| Фрагмент текста |
Мой дед Павел, — уже Тихо-Журавский.


    Помню, мне в раннем детстве показывали прабабушку Катю, которой уже не  помнили сколько лет , но говорили, что около ста и больше. Она была в маразме, ходила под себя, и её водили в летний душ купать.
Мне  было  очень  её жалко, но я боялся с ней говорить.
Дед Павел - невысокого роста, коренастый, седой и румяный селянин.
Меня всегда удивляло  в детстве, как внезапно может меняться лицо человека.
Мы входили с родителями во двор к деду и заставали бытовые картинки села, —  либо он ругал смертно бабку, либо чистил корову, либо сосредоточенно готовил поросятам вкусную еду,  или   правил  косу с меланхоличным упорством. А когда он замечал меня, — лицо его менялось до неузнаваемости... Он начинал светиться
 и забывал, что он до этого делал.  Дед шкандыбал и приговаривал - "Огирок, Огирок прыйихав". Мне было неловко, что родителей дед как бы и не замечал.
Потом, не отрываясь, смотрел на нас и тихо улыбался, показывая  оставшиеся  два зуба. Из глаз лились приглушенные старостью лучики сладкой радости. Меня   «сдавали»   на каникулы  на месяц или два.
Ехали  тогда в  Журавку с папой  бесконечно  долго, сначала в Меловое — на вонючем  и рычащем  "Икарусе".  Граница России и Украины проходила по мосту через «путя»( ж/д пути города Чертково).
Потом  на «Пазике»  из Чертково уже в Журавку. Автобус по просёлку подбрасывал пассажиров , чемоданы,  мешки,  кур, и визжащих  детей  под самую крышу, все  хохотали . Внизу  живота  делалось  пусто.
Мужики  степенно  держались, потом останавливали "Пазик", и выходили в поле  пописать  и  покурить.   А я чё — не  мужик? Я тоже в кусты.

     Журавка. Залитая солнцем,  благословенная Журавка!



     И я видел, как дед тяжело работает с утра до вечера  по хозяйству, это на суржике называлось — «пораться».   Кроме этого, он  сторожил колхозный сад, и мы ходили туда собирать опавшие  яблоки  для телёнка, коровы и поросят. Носили мешками  долго, потому, что сад был огромный и яблоки пропадали, а дед, как все старики, пережившие войну, плен и голод, видеть этого не мог. То, что оставалось — долго резали  и сушили на крышах сараев, потом нам зимой  передавали  сушку для компотов. Компоты  любые до сих пор люблю и очень.

     Телёнка дед Павло выводил пастись рано, но вечером мы ходили его забирать вместе.
Телёнок нырял всей мордой в ведро с водой или сывороткой и пил , жадно  чавкая и  смокча, переворачивая ведро. Потом деду  надо было это ведро у него отобрать, вынуть металлический кол, вбитый в землю, и  держа за цепь этого бычка, с матюками  и гиканьем  загнать его скачущего и брыкающегося  в сарай. Излишне говорить, как мне это нравилось это родео. Потом степенно приходила с пастбища огромная корова и её доили, и на сепараторе отделяли сливки от сыворотки,  и всё и везде начинало пахнуть молоком.

| Ваше задание |
Объясните, пожалуйста, по фрагменту выше, почему опавшие яблоки из колхозного сада носили мешками так долго. Уложитесь в одно–три предложения.

| Предоставленные данные |
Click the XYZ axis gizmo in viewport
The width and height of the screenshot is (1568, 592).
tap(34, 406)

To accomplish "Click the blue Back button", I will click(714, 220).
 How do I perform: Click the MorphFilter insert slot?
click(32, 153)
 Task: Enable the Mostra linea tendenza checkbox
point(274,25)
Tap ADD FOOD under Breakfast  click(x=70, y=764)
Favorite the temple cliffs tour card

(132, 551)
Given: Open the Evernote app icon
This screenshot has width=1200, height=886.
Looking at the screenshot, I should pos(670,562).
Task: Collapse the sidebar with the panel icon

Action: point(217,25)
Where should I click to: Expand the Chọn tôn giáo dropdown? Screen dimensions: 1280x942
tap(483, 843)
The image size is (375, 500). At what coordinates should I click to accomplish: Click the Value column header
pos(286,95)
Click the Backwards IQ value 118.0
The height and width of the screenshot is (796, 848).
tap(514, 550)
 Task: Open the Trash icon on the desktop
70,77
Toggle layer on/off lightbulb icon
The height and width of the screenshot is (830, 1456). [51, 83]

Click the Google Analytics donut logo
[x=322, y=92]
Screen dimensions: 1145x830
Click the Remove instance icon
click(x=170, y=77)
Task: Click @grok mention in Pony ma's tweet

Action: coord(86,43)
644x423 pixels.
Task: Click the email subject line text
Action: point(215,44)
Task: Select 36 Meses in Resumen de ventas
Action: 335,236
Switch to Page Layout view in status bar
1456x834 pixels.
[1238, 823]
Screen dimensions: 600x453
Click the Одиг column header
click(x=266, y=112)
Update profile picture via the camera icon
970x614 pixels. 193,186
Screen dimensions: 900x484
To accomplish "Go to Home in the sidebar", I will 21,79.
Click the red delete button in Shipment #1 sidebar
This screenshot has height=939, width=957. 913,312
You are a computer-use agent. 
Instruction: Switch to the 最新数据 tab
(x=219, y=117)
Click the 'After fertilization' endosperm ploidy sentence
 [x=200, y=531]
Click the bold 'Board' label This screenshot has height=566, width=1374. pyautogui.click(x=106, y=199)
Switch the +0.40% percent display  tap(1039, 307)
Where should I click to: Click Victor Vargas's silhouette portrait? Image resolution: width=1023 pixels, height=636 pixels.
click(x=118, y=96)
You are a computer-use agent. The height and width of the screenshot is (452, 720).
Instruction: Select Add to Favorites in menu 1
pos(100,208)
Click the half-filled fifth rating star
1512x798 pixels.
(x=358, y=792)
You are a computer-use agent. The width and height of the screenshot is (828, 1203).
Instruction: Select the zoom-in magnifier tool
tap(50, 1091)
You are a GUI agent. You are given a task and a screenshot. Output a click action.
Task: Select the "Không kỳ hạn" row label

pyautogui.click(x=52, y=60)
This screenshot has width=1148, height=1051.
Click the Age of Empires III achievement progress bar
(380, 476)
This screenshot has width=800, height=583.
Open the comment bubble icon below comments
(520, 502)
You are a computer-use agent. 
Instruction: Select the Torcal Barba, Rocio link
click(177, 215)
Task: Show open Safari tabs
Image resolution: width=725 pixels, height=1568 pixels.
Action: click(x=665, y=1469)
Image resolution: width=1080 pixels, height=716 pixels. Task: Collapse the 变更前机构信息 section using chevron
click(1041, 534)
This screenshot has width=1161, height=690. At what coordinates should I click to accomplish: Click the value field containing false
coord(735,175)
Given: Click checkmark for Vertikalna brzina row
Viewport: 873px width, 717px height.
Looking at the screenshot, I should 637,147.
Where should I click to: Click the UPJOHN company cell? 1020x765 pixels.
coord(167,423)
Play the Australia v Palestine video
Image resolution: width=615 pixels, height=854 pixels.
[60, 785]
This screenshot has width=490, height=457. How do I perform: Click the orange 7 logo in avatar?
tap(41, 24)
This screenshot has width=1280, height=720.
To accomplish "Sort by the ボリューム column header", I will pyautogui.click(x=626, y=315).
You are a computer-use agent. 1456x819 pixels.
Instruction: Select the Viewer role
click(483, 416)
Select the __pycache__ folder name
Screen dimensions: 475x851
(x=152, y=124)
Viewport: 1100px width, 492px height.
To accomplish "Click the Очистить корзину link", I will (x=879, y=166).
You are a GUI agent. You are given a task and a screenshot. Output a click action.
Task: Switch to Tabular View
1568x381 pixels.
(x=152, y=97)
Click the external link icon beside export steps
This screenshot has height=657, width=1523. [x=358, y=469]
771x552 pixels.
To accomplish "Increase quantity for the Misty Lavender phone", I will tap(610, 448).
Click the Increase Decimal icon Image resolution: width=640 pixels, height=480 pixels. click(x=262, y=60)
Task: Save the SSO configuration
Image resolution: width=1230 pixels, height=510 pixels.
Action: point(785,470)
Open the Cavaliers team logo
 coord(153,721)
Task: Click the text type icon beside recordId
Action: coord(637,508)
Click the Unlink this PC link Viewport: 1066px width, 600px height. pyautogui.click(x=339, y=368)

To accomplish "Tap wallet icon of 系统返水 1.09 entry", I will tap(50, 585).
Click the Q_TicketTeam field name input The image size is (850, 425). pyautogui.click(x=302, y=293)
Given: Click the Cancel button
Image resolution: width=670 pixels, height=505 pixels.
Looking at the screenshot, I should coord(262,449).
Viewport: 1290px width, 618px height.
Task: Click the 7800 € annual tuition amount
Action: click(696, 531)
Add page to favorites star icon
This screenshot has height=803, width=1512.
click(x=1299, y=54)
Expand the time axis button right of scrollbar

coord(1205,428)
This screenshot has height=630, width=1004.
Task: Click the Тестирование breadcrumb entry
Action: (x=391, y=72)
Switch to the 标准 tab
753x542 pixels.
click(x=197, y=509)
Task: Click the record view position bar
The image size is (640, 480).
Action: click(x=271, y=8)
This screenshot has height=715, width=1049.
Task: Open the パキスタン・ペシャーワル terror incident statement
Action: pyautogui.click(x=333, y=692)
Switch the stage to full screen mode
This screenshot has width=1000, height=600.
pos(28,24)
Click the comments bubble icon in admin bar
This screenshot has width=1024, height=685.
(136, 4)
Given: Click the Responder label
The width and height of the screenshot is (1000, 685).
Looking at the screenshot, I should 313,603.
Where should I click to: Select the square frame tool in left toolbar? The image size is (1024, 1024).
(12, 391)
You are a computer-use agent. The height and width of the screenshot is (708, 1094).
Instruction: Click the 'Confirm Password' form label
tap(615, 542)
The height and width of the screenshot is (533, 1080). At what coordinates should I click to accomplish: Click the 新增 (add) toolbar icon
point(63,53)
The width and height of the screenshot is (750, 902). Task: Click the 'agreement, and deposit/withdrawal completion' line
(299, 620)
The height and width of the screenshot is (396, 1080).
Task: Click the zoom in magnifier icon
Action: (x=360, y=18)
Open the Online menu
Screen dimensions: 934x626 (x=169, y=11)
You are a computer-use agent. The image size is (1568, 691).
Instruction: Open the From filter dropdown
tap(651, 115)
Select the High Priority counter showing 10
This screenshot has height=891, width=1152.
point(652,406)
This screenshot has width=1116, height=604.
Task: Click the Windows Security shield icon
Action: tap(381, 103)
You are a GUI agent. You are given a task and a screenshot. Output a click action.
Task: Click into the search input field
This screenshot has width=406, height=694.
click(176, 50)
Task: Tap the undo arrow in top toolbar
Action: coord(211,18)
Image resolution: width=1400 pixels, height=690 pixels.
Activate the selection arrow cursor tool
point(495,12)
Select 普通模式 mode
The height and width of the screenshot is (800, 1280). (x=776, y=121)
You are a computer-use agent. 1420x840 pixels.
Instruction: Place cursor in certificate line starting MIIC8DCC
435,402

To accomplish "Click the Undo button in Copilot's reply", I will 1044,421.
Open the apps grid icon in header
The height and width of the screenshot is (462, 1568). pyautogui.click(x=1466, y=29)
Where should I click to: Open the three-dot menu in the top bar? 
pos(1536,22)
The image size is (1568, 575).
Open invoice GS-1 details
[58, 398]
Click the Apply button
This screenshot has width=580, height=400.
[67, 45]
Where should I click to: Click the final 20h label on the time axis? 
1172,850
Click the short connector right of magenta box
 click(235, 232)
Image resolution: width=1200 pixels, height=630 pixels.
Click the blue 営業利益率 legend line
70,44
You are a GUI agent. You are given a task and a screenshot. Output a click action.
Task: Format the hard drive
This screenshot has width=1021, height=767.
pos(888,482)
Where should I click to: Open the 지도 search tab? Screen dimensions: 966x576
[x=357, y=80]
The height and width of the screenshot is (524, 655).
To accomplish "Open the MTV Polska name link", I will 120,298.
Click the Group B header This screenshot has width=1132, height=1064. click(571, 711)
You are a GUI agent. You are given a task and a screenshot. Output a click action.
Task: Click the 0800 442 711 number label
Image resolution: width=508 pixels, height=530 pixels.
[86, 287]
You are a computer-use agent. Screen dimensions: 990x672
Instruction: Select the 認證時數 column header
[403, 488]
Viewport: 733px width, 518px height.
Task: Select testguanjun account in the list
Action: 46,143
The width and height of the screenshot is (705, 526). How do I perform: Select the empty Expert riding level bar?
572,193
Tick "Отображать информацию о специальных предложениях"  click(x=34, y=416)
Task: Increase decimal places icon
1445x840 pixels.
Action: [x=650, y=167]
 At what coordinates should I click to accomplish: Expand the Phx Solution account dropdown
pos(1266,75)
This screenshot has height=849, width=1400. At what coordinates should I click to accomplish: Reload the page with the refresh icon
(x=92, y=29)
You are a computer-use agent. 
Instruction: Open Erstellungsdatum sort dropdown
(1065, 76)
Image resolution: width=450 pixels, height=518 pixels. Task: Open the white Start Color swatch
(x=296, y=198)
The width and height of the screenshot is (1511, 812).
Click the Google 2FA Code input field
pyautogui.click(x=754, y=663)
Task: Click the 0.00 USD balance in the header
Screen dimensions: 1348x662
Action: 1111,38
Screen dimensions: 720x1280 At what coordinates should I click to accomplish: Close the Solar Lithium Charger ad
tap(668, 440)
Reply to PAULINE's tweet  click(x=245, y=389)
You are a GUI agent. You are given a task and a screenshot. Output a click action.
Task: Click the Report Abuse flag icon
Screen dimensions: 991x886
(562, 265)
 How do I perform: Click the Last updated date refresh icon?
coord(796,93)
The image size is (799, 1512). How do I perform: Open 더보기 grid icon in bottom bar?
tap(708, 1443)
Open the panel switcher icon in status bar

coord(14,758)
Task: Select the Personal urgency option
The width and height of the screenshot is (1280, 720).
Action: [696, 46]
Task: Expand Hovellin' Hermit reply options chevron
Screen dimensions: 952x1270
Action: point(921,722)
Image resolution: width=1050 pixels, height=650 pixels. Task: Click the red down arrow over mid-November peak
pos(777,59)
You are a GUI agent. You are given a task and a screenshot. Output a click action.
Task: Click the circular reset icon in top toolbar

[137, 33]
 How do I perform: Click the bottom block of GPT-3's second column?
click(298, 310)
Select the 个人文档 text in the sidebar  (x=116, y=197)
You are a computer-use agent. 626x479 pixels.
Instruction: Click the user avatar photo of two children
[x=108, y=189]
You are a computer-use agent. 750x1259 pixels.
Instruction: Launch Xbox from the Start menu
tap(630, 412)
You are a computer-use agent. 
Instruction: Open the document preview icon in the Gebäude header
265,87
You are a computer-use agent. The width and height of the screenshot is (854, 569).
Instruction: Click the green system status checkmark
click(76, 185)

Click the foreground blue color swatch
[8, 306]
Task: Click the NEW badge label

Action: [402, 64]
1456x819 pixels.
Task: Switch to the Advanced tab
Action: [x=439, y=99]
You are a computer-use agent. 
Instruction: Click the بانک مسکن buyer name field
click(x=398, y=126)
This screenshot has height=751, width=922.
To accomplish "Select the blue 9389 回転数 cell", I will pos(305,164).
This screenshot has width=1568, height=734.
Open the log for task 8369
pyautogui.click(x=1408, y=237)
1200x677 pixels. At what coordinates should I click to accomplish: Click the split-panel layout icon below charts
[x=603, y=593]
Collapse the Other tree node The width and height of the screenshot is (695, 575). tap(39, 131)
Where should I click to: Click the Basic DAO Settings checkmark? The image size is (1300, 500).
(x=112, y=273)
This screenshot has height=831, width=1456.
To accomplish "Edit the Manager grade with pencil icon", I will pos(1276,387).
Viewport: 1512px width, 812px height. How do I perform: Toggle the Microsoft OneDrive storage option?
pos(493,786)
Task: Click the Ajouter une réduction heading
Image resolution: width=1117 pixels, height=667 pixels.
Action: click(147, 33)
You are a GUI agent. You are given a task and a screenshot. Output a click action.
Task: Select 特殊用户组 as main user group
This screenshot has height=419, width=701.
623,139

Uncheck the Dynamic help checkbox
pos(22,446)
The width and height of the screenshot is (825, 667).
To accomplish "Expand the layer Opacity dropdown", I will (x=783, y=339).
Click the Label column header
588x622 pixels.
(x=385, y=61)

| Ответ к заданию |
Сад был огромный, и яблоки пропадали. Дед, как все старики, пережившие войну, плен и голод, не мог этого видеть, поэтому яблоки собирали для телёнка, коровы и поросят и носили мешками долго.